◆ ABOUT THIS TASK ◆
Restate all entries exactly.

*** Opening of WORKING DATA ***

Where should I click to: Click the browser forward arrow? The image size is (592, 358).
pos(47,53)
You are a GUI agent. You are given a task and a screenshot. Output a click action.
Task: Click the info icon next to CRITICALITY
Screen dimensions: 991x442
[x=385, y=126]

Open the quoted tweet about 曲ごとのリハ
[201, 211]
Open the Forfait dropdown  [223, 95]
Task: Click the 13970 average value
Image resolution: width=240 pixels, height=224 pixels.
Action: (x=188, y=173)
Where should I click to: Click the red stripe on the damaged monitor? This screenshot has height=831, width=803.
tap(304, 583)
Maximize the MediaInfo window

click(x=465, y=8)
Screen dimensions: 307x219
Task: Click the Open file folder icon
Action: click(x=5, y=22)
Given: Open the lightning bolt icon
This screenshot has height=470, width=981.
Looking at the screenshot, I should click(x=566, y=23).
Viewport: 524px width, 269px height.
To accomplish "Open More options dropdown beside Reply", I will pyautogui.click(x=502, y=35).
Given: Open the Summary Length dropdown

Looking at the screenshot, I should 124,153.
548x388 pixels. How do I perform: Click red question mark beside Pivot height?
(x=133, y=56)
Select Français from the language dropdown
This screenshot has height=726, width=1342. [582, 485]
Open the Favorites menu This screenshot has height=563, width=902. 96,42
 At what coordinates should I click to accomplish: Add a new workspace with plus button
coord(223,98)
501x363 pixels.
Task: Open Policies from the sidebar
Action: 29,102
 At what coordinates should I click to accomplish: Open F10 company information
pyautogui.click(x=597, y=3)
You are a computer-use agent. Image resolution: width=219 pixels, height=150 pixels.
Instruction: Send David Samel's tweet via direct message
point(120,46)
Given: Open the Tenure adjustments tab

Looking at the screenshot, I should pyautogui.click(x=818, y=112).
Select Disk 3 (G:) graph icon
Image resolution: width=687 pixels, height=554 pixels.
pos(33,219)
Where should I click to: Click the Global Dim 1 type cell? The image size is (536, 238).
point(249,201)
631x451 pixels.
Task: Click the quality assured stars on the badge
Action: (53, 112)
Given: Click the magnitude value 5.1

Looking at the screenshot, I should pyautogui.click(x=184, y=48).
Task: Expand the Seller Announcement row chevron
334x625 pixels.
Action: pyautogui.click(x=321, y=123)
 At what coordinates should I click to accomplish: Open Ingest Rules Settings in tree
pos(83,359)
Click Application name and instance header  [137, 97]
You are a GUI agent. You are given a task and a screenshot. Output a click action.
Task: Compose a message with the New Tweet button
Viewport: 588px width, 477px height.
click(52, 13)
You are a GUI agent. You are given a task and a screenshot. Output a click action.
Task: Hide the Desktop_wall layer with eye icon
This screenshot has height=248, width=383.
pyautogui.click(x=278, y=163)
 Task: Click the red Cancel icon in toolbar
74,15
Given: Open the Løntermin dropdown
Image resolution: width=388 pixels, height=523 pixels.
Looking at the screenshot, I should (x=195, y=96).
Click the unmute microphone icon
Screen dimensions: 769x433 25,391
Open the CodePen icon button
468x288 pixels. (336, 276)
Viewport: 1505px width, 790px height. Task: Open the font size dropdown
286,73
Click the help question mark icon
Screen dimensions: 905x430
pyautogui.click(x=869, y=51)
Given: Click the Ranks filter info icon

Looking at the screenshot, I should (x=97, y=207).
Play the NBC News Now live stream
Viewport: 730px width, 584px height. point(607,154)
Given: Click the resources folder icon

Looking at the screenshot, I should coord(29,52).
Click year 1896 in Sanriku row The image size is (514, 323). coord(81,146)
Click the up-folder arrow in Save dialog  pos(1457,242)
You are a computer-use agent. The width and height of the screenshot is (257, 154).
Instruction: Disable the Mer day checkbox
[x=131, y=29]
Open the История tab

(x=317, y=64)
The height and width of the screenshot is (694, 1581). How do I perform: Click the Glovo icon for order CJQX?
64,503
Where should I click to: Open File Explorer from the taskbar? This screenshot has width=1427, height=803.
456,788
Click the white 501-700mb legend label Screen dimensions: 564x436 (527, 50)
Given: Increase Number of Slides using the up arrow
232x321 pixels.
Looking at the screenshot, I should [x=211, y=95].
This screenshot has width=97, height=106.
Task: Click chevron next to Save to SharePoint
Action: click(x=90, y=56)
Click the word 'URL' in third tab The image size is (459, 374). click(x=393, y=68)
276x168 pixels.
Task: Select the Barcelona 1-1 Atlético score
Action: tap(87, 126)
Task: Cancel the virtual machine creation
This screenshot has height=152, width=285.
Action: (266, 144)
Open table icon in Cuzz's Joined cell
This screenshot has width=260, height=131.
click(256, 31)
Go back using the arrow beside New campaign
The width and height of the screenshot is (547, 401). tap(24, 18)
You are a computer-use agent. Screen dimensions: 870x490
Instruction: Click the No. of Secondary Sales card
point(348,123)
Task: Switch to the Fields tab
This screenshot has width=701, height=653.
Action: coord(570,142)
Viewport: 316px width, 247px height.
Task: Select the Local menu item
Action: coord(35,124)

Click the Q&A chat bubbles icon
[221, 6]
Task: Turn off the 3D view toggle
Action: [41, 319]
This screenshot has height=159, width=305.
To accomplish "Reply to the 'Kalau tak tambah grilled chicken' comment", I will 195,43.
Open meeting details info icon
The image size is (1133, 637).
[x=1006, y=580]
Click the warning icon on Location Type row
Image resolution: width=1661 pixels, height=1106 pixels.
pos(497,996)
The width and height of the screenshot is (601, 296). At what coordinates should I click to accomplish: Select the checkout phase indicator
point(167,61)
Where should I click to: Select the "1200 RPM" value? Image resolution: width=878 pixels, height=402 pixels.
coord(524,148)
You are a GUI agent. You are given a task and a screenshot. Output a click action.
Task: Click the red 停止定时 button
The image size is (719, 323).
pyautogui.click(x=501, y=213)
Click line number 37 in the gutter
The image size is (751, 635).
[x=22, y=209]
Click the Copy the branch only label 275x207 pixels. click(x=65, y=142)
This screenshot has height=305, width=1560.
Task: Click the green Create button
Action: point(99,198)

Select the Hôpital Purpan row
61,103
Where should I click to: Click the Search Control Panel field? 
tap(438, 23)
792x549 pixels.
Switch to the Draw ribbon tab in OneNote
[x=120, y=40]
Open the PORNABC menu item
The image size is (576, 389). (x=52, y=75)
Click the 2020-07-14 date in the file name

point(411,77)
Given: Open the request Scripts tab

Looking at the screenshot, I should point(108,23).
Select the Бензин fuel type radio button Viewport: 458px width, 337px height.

*** Close of WORKING DATA ***

◆ WRITTEN SOLUTION ◆
Where should I click to: Click the browser forward arrow? The image size is (592, 358).
pos(47,53)
You are a GUI agent. You are given a task and a screenshot. Output a click action.
Task: Click the info icon next to CRITICALITY
Screen dimensions: 991x442
[x=385, y=126]

Open the quoted tweet about 曲ごとのリハ
[201, 211]
Open the Forfait dropdown  [223, 95]
Task: Click the 13970 average value
Image resolution: width=240 pixels, height=224 pixels.
Action: (x=188, y=173)
Where should I click to: Click the red stripe on the damaged monitor? This screenshot has height=831, width=803.
tap(304, 583)
Maximize the MediaInfo window

click(x=465, y=8)
Screen dimensions: 307x219
Task: Click the Open file folder icon
Action: click(x=5, y=22)
Given: Open the lightning bolt icon
This screenshot has height=470, width=981.
Looking at the screenshot, I should click(x=566, y=23).
Viewport: 524px width, 269px height.
To accomplish "Open More options dropdown beside Reply", I will pyautogui.click(x=502, y=35).
Given: Open the Summary Length dropdown

Looking at the screenshot, I should 124,153.
548x388 pixels. How do I perform: Click red question mark beside Pivot height?
(x=133, y=56)
Select Français from the language dropdown
This screenshot has height=726, width=1342. [582, 485]
Open the Favorites menu This screenshot has height=563, width=902. 96,42
 At what coordinates should I click to accomplish: Add a new workspace with plus button
coord(223,98)
501x363 pixels.
Task: Open Policies from the sidebar
Action: 29,102
 At what coordinates should I click to accomplish: Open F10 company information
pyautogui.click(x=597, y=3)
You are a computer-use agent. Image resolution: width=219 pixels, height=150 pixels.
Instruction: Send David Samel's tweet via direct message
point(120,46)
Given: Open the Tenure adjustments tab

Looking at the screenshot, I should pyautogui.click(x=818, y=112).
Select Disk 3 (G:) graph icon
Image resolution: width=687 pixels, height=554 pixels.
pos(33,219)
Where should I click to: Click the Global Dim 1 type cell? The image size is (536, 238).
point(249,201)
631x451 pixels.
Task: Click the quality assured stars on the badge
Action: (53, 112)
Given: Click the magnitude value 5.1

Looking at the screenshot, I should pyautogui.click(x=184, y=48).
Task: Expand the Seller Announcement row chevron
334x625 pixels.
Action: pyautogui.click(x=321, y=123)
 At what coordinates should I click to accomplish: Open Ingest Rules Settings in tree
pos(83,359)
Click Application name and instance header  [137, 97]
You are a GUI agent. You are given a task and a screenshot. Output a click action.
Task: Compose a message with the New Tweet button
Viewport: 588px width, 477px height.
click(52, 13)
You are a GUI agent. You are given a task and a screenshot. Output a click action.
Task: Hide the Desktop_wall layer with eye icon
This screenshot has height=248, width=383.
pyautogui.click(x=278, y=163)
 Task: Click the red Cancel icon in toolbar
74,15
Given: Open the Løntermin dropdown
Image resolution: width=388 pixels, height=523 pixels.
Looking at the screenshot, I should (x=195, y=96).
Click the unmute microphone icon
Screen dimensions: 769x433 25,391
Open the CodePen icon button
468x288 pixels. (336, 276)
Viewport: 1505px width, 790px height. Task: Open the font size dropdown
286,73
Click the help question mark icon
Screen dimensions: 905x430
pyautogui.click(x=869, y=51)
Given: Click the Ranks filter info icon

Looking at the screenshot, I should (x=97, y=207).
Play the NBC News Now live stream
Viewport: 730px width, 584px height. point(607,154)
Given: Click the resources folder icon

Looking at the screenshot, I should coord(29,52).
Click year 1896 in Sanriku row The image size is (514, 323). coord(81,146)
Click the up-folder arrow in Save dialog  pos(1457,242)
You are a computer-use agent. The width and height of the screenshot is (257, 154).
Instruction: Disable the Mer day checkbox
[x=131, y=29]
Open the История tab

(x=317, y=64)
The height and width of the screenshot is (694, 1581). How do I perform: Click the Glovo icon for order CJQX?
64,503
Where should I click to: Open File Explorer from the taskbar? This screenshot has width=1427, height=803.
456,788
Click the white 501-700mb legend label Screen dimensions: 564x436 (527, 50)
Given: Increase Number of Slides using the up arrow
232x321 pixels.
Looking at the screenshot, I should [x=211, y=95].
This screenshot has width=97, height=106.
Task: Click chevron next to Save to SharePoint
Action: click(x=90, y=56)
Click the word 'URL' in third tab The image size is (459, 374). click(x=393, y=68)
276x168 pixels.
Task: Select the Barcelona 1-1 Atlético score
Action: tap(87, 126)
Task: Cancel the virtual machine creation
This screenshot has height=152, width=285.
Action: (266, 144)
Open table icon in Cuzz's Joined cell
This screenshot has width=260, height=131.
click(256, 31)
Go back using the arrow beside New campaign
The width and height of the screenshot is (547, 401). tap(24, 18)
You are a computer-use agent. Screen dimensions: 870x490
Instruction: Click the No. of Secondary Sales card
point(348,123)
Task: Switch to the Fields tab
This screenshot has width=701, height=653.
Action: coord(570,142)
Viewport: 316px width, 247px height.
Task: Select the Local menu item
Action: coord(35,124)

Click the Q&A chat bubbles icon
[221, 6]
Task: Turn off the 3D view toggle
Action: [41, 319]
This screenshot has height=159, width=305.
To accomplish "Reply to the 'Kalau tak tambah grilled chicken' comment", I will 195,43.
Open meeting details info icon
The image size is (1133, 637).
[x=1006, y=580]
Click the warning icon on Location Type row
Image resolution: width=1661 pixels, height=1106 pixels.
pos(497,996)
The width and height of the screenshot is (601, 296). At what coordinates should I click to accomplish: Select the checkout phase indicator
point(167,61)
Where should I click to: Select the "1200 RPM" value? Image resolution: width=878 pixels, height=402 pixels.
coord(524,148)
You are a GUI agent. You are given a task and a screenshot. Output a click action.
Task: Click the red 停止定时 button
The image size is (719, 323).
pyautogui.click(x=501, y=213)
Click line number 37 in the gutter
The image size is (751, 635).
[x=22, y=209]
Click the Copy the branch only label 275x207 pixels. click(x=65, y=142)
This screenshot has height=305, width=1560.
Task: Click the green Create button
Action: point(99,198)

Select the Hôpital Purpan row
61,103
Where should I click to: Click the Search Control Panel field? 
tap(438, 23)
792x549 pixels.
Switch to the Draw ribbon tab in OneNote
[x=120, y=40]
Open the PORNABC menu item
The image size is (576, 389). (x=52, y=75)
Click the 2020-07-14 date in the file name

point(411,77)
Given: Open the request Scripts tab

Looking at the screenshot, I should point(108,23).
Select the Бензин fuel type radio button Viewport: 458px width, 337px height.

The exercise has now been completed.